Multiplying both sides of the linear differential equation by the integrating factor:

\[\exp\left[(k_f + k_r)t\right]\frac{dX_A}{dt} + (k_f + k_r)\exp\left[(k_f + k_r)t\right]X_A = k_f\exp\left[(k_f + k_r)t\right]\]

We recognize the left hand side as a product rule:

\[\frac{d}{dt}\exp\left[(k_f + k_r)t\right]X_A = k_f\exp\left[(k_f + k_r)t\right]\]

And we integrate both sides to get:

\[\exp\left[(k_f + k_r)t\right]X_A = \frac{k_f}{k_f + k_r}\exp\left[(k_f + k_r)t\right] + C\]

Where C is a constant of integration. To find C, we apply the initial condition that, at \(t = 0\), \(X_A = 0\). Therefore:

\[C = \frac{-k_f}{k_f + k_r}\]

Substitution into the ODE solution gives:

\[\exp\left[(k_f + k_r)t\right]X_A = \frac{k_f}{k_f + k_r}\exp\left[(k_f + k_r)t\right] + \frac{-k_f}{k_f + k_r}\]

If we divide everything by \(\exp\left[(k_f + k_r)t\right]\) and factor terms on the right, we get a symbolic solution for \(X_A = f(t)\):

\[X_A = \frac{k_f}{k_f + k_r}\left(1 - \exp\left[-(k_f + k_r)t\right]\right)\]

at 7 minutes, we find:

\[X_A = 0.199\]

kf = 0.0345 #1/min
kr = 0.0226 #1/min
t  = 7 #min
XA = kf/(kf+kr)*(1 - np.exp(-(kf +kr)*t))
print(f'At a time of {t:0.2f} minutes, the fractional conversion of A is {XA:0.3f}.')

At a time of 7.00 minutes, the fractional conversion of A is 0.199.

Summary and Looking Ahead

The steps we have taken above aren’t hard, but they are tedious, and it is easy to make mistakes when applying this approach.
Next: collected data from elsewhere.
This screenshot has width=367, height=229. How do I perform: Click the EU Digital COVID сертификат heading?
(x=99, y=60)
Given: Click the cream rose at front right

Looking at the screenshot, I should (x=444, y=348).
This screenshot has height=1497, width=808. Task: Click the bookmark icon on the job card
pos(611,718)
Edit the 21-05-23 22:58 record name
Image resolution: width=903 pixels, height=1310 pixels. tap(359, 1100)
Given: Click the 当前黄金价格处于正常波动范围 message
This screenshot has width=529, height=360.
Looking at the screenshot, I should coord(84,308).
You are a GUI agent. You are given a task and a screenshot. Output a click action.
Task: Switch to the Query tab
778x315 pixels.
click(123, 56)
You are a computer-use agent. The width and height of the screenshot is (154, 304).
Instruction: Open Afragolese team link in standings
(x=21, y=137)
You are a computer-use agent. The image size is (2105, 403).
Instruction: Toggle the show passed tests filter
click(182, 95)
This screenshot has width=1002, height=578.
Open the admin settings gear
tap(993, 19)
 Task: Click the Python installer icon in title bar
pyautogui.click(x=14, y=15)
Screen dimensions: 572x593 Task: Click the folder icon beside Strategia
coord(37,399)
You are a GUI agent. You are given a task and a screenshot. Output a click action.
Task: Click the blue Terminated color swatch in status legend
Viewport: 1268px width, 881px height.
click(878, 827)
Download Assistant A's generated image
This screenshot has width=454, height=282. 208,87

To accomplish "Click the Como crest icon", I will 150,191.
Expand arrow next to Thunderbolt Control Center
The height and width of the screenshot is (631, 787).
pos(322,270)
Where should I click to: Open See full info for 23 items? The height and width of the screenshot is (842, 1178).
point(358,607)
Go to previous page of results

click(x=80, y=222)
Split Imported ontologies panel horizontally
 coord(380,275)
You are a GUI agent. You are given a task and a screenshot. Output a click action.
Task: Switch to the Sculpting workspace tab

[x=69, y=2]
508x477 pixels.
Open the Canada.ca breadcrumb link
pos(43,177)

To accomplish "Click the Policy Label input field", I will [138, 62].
The good part about this is that it allows us to solve the problem analytically. We then are able to derive a function that tells us exactly what volume is required for a certain conversion. There is no numerical instability to worry about here. In general, we can follow this type of approach anytime we have an (isothermal) Batch Reactor or a (isothermal, isobaric) Tubular Reactor where there is only one reaction occuring. We can always relate all properties of the system back to fractional conversion in those cases. But sometimes, it really isn’t worth it. In the next lecture, we’ll see that this approach quickly hits its limit, even for simple problems, when we add a little bit of complexity and are faced with something like non-1:1 stoichiometry, a change in number of moles, and reactant feed ratios that are not 1:1. In these cases, even the simplified differential equation is messy, and an easy analytical solution is not forthcoming. We’ll go through it just to illustrate where we hit a wall, what we have to do to get around it, and then we’ll consider a better approach for complex problems.